Find a Vehicle for Creative Collaboration.

I’m working on my Happiness Project, and you could have one, too! Everyone’s project will look different, but it’s the rare person who can’t benefit. Join in — no need to catch up, just jump in right now. Each Friday’s post will help you think about your own happiness project.

A while back, I read Daniel Pink’s The Adventures of Johnny Bunko. This short, engaging book is quite striking, because it’s a career guide written in the form of a manga comic book. Terrific! It blew my mind.

I was so inspired by it, in fact – by this engaging way to tell a story and to convey information – that I became determined to do a comic myself. It took me some digging to find the right person with whom to collaborate, but at last I found the brilliant, funny, and (appropriately) very happy young cartoonist, Chari Pere.

It took us a long time, going back and forth, to finish this comic, but it was a terrific process. It was very interesting to me to see how words could be accompanied by pictures, and how those pictures would influence a reader’s understanding.

Ta-da, here it is: Gretchen Rubin in the Quest for a Passion. (Tip: after you hit the link, click “fullscreen” on the bar at the top of the page.)

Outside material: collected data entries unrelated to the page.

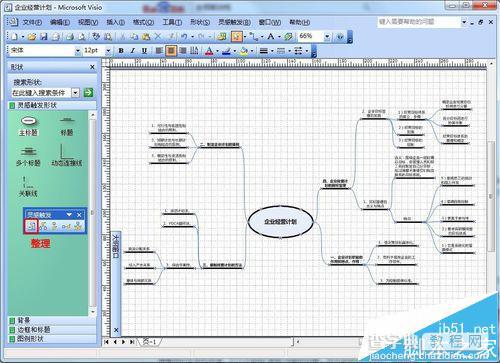Click the 在此键入搜索条件 search shapes field
Screen dimensions: 500x363
point(42,93)
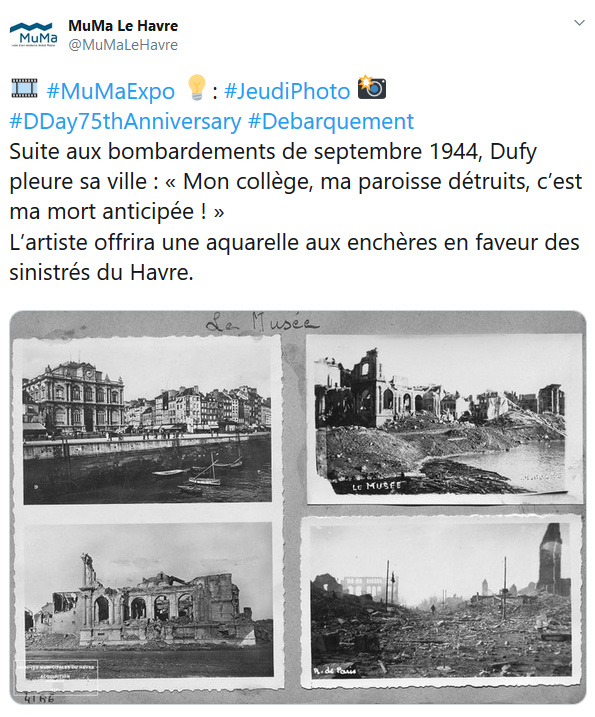Click the handwritten 'Le Musée' title
The image size is (595, 717).
click(x=262, y=323)
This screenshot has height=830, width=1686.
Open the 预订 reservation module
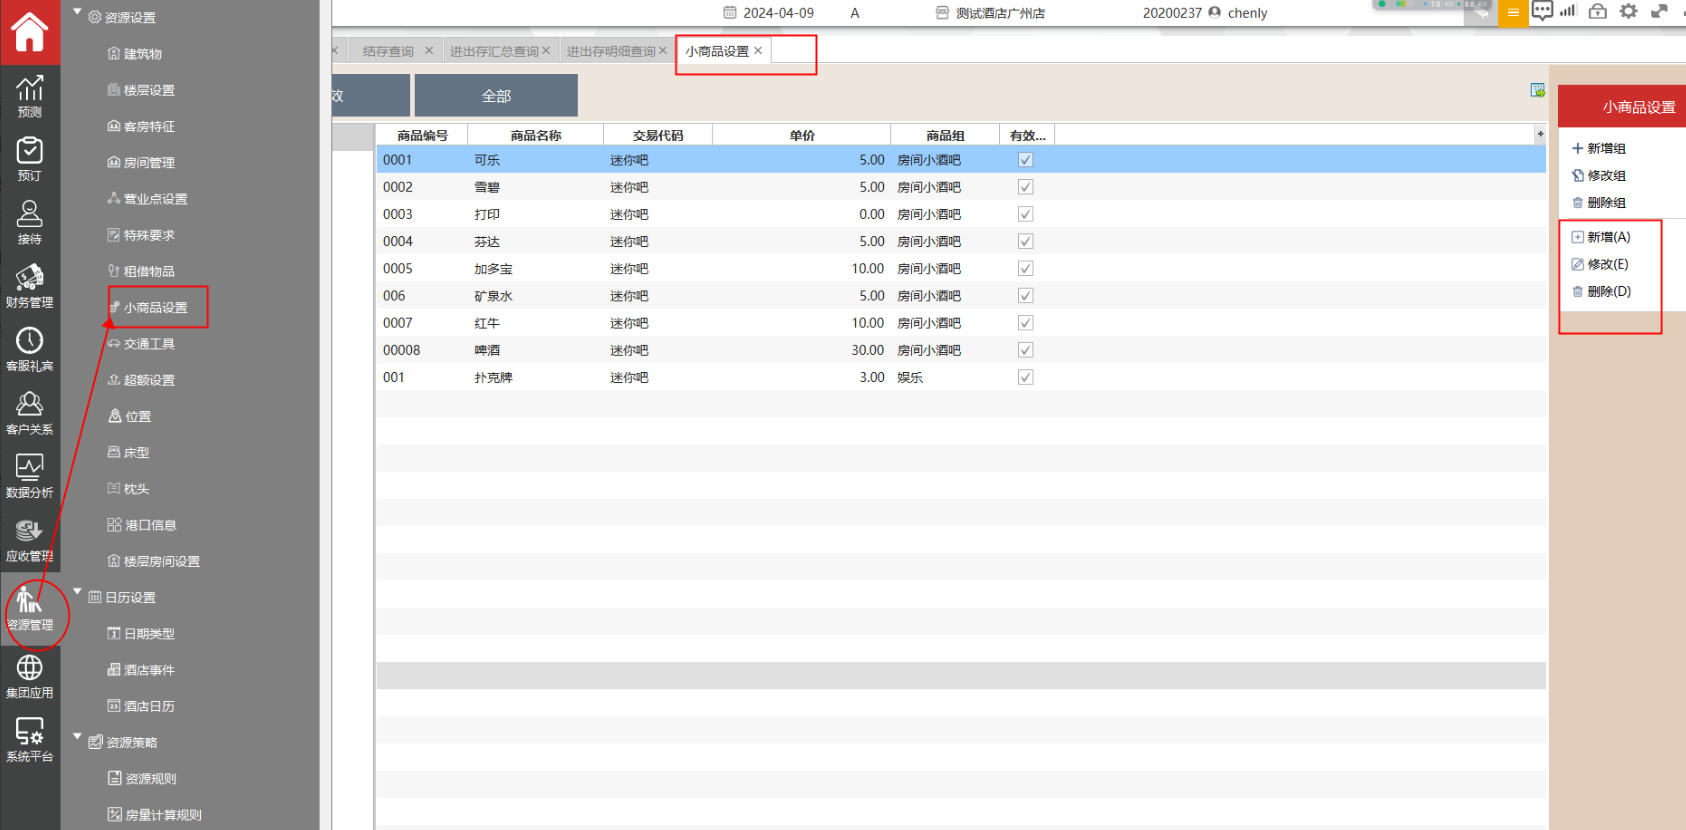point(29,159)
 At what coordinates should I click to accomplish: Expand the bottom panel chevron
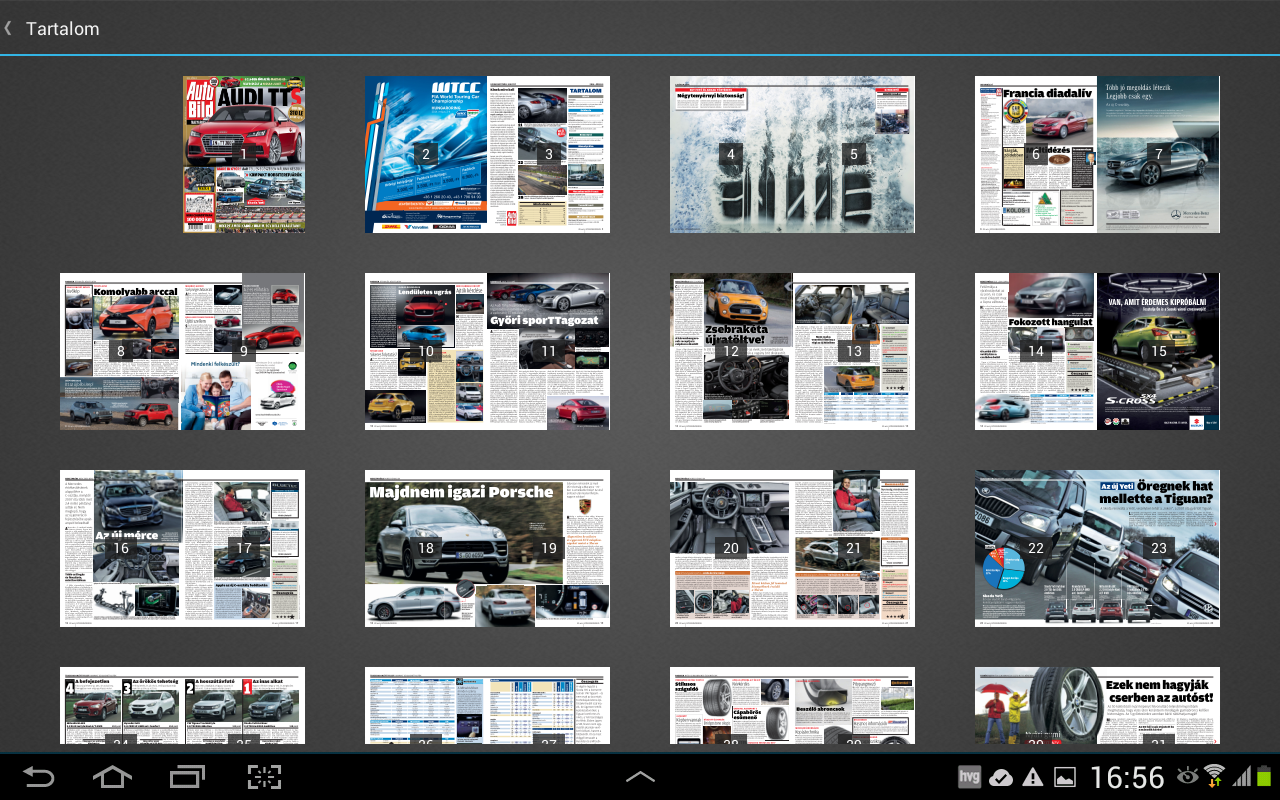coord(640,777)
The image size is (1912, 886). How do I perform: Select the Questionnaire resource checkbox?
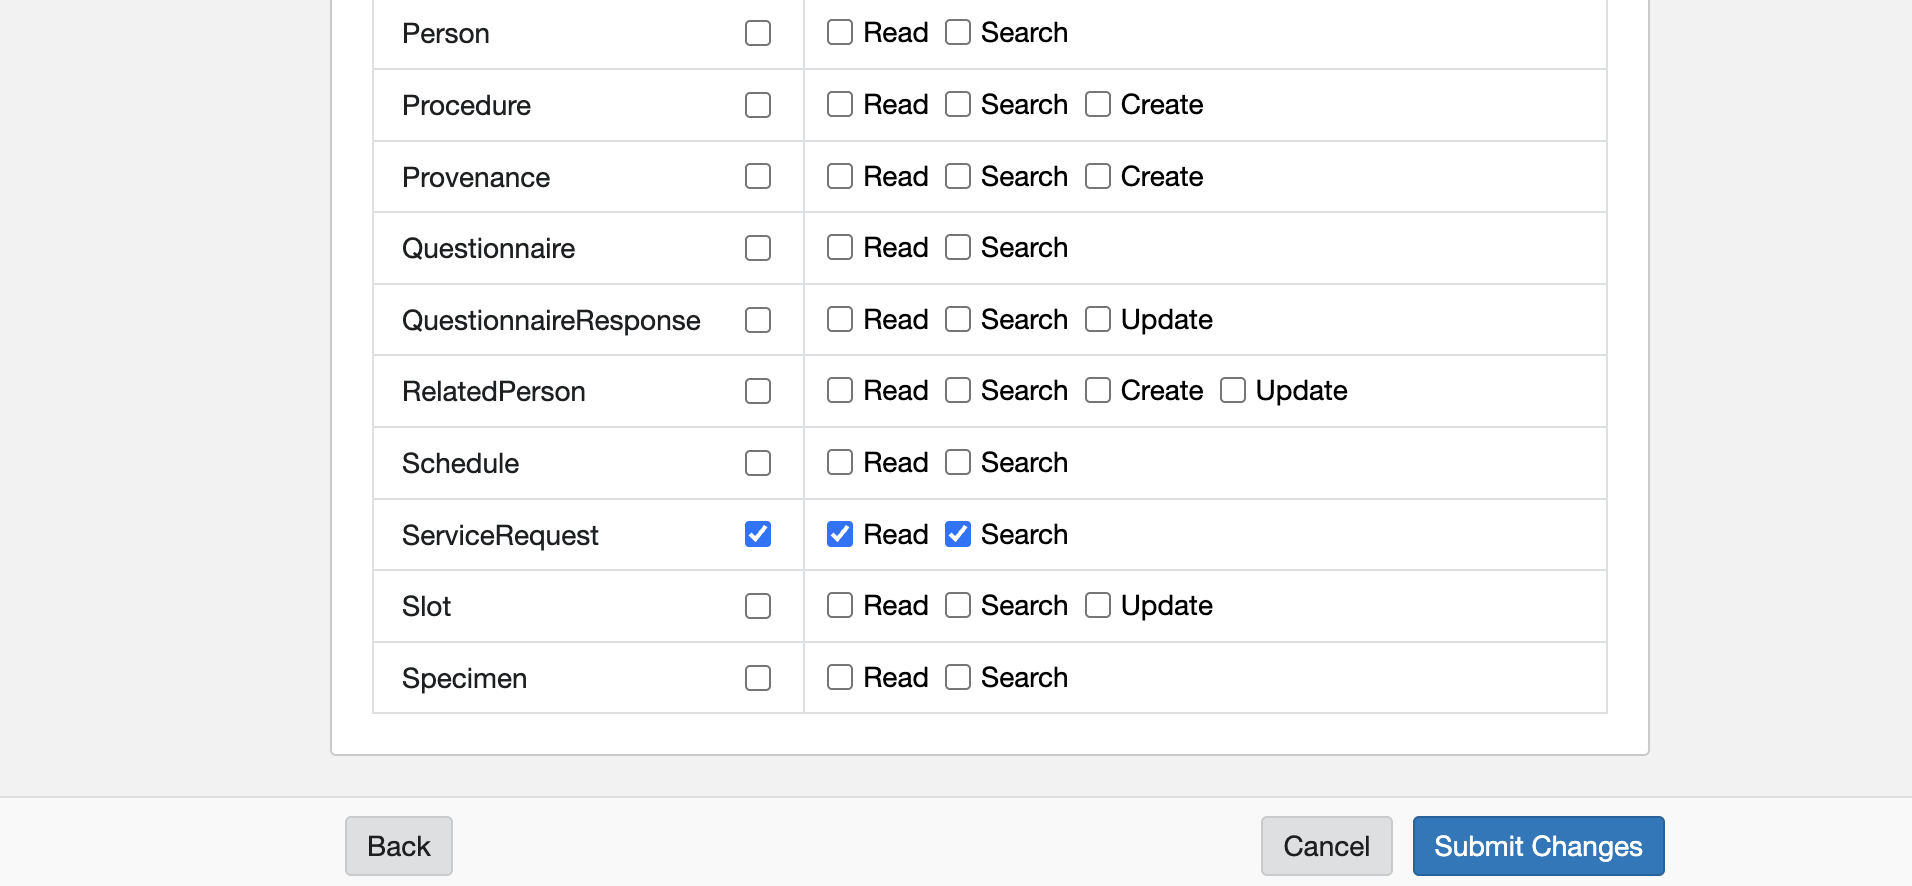coord(758,248)
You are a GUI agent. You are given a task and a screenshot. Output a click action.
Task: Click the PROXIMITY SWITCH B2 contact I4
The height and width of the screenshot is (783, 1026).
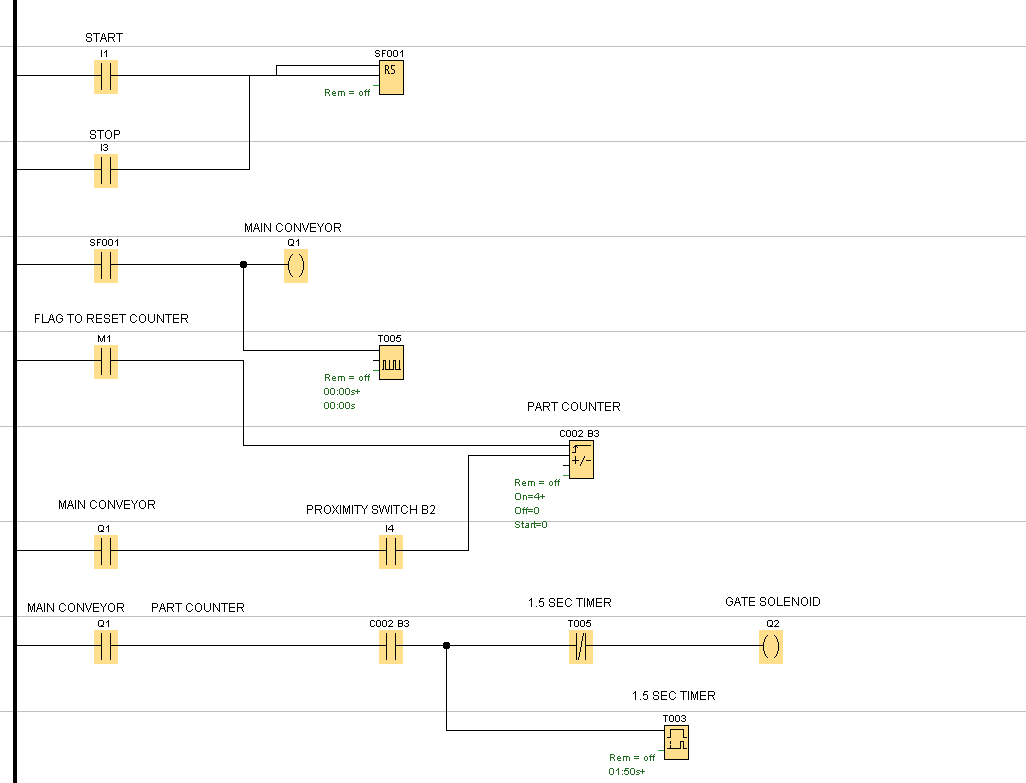[x=390, y=551]
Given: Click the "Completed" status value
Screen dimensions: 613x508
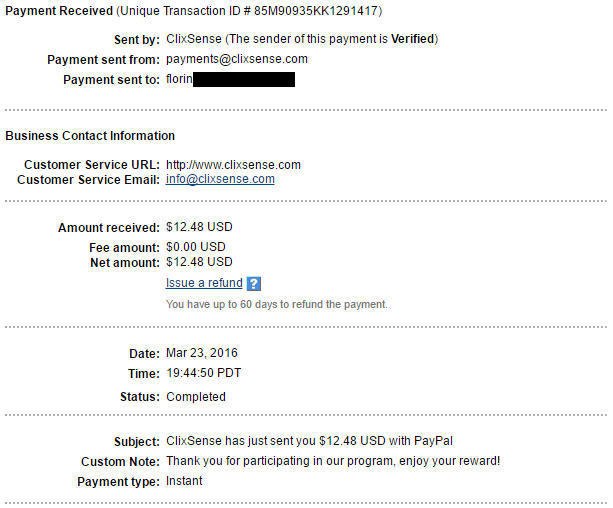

Finding this vehicle for a creative collaboration made me very happy. First, I really enjoyed working with another person on a mutual project. As a writer, I spend almost all of my time working alone. I love this, but it’s nice to work with someone else from time to time. One reason I love this blog so much is that it allows me to engage with people, and to discuss ideas, every day.

I also love the creative ideas that emerge when you work with someone else. If I’d been the sole creator of this project, it would have been quite different. The same thing happened when my friend and I worked on our picture book, Four to Llewelyn’s Edge. Working together, we created something so much better than either of us could have done alone. What’s more, with both the cartoon and the picture book, the project couldn’t have been done at all without collaboration.

So try to find a vehicle for creative collaboration. It doesn’t need to be a lengthy, complex project – just something fun, that you want do with someone else. Maybe you and your wife want to re-do the garden. Maybe you and your sister want to make a scrapbook for your parents’ fortieth anniversary. Maybe you and your friends or your co-workers want to keep a blog together. Maybe you and your kids want to tackle the spaghetti-and-meatball cupcakes from the wonderful Hello, Cupcake! cookbook.

If you’re interested in subject of creative collaboration, I recommend the very interesting book, The Collaborative Habit: Life Lessons for Working Together, by Twyla Tharp and Jesse Kornbluth. For example, here’s one suggestion about collaboration that really caught my attention:

“Don’t sign on for more problems than you must. Resist the temptation to involve yourself in other people’s zones of expertise and responsibility. Monitor troublesome situations if you need to, but don’t insert yourself unless you’re running out of time and a solution is no where in sight. In short, stifle your inner control freak.”

Have you found a vehicle for creative collaboration in your life? Has it made you happier?